Today is 22 days since I last had a cigarette.
Of course, I haven’t actually been to a pub since then, so. Y’know.
So here’s what I think the whole thing has gone thus far:
Days 0, 1 – No real difference
Days 3-7 – An unending chant in the background of my mind about “I want a cigarette,” of varying intensities from bearable to “seriously, get out of arm’s reach because I am going to choke someone and you look really handy right now.”
Days 8-15 – The chant is still there and still irritating, but it’s become somewhat boring and now I’m determined to beat the stupid chant because, dammit, I’m more stubborn than (uh, myself) cigarettes.
Days 16-19 – The chant fades so now you mostly only seriously want cigarettes when you have habit triggers—drinking, meals, your morning routine, etc.
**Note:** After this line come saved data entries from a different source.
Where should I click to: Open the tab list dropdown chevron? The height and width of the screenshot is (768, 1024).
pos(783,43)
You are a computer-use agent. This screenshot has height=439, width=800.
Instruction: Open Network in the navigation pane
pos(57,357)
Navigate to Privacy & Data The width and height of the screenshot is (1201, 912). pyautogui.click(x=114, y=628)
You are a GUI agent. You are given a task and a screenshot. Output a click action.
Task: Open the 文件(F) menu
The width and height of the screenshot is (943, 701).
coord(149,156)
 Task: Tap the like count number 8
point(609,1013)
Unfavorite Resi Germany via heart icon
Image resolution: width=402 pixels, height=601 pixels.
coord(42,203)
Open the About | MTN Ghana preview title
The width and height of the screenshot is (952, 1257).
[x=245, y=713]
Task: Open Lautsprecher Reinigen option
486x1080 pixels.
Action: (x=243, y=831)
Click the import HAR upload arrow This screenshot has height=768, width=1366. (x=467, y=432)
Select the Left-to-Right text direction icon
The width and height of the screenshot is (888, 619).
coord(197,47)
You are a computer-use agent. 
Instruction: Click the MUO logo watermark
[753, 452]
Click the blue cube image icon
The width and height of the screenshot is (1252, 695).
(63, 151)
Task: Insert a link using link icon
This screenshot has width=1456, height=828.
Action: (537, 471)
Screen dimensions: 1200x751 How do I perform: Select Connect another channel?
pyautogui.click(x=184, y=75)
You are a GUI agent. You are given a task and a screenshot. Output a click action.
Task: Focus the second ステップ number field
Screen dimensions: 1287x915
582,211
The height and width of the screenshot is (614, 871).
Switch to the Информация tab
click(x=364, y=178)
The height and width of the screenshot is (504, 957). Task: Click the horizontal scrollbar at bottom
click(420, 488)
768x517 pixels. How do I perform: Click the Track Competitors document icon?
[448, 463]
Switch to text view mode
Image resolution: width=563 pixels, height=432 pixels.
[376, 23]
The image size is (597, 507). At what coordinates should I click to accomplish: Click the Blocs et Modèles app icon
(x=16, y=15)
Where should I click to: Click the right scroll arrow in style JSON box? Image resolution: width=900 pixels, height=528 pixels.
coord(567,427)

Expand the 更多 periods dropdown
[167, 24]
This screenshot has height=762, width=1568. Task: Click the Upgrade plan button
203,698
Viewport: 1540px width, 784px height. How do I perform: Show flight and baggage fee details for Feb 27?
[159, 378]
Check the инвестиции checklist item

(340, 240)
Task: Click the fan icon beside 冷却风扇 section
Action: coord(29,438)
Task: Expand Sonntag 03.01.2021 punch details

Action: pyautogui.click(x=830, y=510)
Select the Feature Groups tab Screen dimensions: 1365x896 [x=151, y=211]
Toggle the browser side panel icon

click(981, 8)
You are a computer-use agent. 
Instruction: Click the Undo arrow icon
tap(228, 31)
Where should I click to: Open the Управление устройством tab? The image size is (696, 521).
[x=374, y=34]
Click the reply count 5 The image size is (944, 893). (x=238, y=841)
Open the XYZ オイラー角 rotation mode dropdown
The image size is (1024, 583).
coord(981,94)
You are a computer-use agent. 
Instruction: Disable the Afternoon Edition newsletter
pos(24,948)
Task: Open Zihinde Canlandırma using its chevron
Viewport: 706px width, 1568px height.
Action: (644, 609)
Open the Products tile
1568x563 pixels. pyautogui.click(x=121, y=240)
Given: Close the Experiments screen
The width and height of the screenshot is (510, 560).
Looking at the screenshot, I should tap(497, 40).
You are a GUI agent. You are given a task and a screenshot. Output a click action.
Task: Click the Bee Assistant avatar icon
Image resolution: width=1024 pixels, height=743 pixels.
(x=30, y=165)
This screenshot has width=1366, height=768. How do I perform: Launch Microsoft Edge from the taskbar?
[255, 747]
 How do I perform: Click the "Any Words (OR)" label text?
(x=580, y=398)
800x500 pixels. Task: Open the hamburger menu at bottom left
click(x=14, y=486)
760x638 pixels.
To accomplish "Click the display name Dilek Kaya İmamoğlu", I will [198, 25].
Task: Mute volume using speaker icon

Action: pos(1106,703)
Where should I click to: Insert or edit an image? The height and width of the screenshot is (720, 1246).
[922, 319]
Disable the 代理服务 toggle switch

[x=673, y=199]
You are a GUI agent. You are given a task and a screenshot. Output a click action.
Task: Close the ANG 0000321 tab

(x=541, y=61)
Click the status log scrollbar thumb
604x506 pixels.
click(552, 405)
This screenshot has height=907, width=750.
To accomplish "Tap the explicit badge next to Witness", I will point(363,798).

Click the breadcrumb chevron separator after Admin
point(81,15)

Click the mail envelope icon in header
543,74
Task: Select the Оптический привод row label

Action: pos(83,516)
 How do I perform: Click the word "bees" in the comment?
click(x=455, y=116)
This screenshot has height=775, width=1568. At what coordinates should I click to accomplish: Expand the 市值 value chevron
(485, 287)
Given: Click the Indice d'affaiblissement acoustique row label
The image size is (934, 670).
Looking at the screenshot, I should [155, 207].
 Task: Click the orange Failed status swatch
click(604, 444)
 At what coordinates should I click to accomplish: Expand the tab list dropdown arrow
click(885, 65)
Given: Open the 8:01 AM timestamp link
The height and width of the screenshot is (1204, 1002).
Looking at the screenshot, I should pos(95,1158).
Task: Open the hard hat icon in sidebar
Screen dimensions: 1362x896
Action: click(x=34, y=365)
First reaction to someone irritating you is no longer “I want a cigarette like WHOA,” but it still kicks in if they continue to stress you out.
Days 20-22 – “That dude in the elevator really stinks like smoke.”
So. Now that I’m thinking about it, yeah, I want a cigarette. But! I wasn’t, until I sat down to write this. I guess that’s good. Mostly I think I’m just pleased about the approximately $80-90 I have not spent on cigarettes in the past three weeks (at $8/pop here—yay sin taxes!).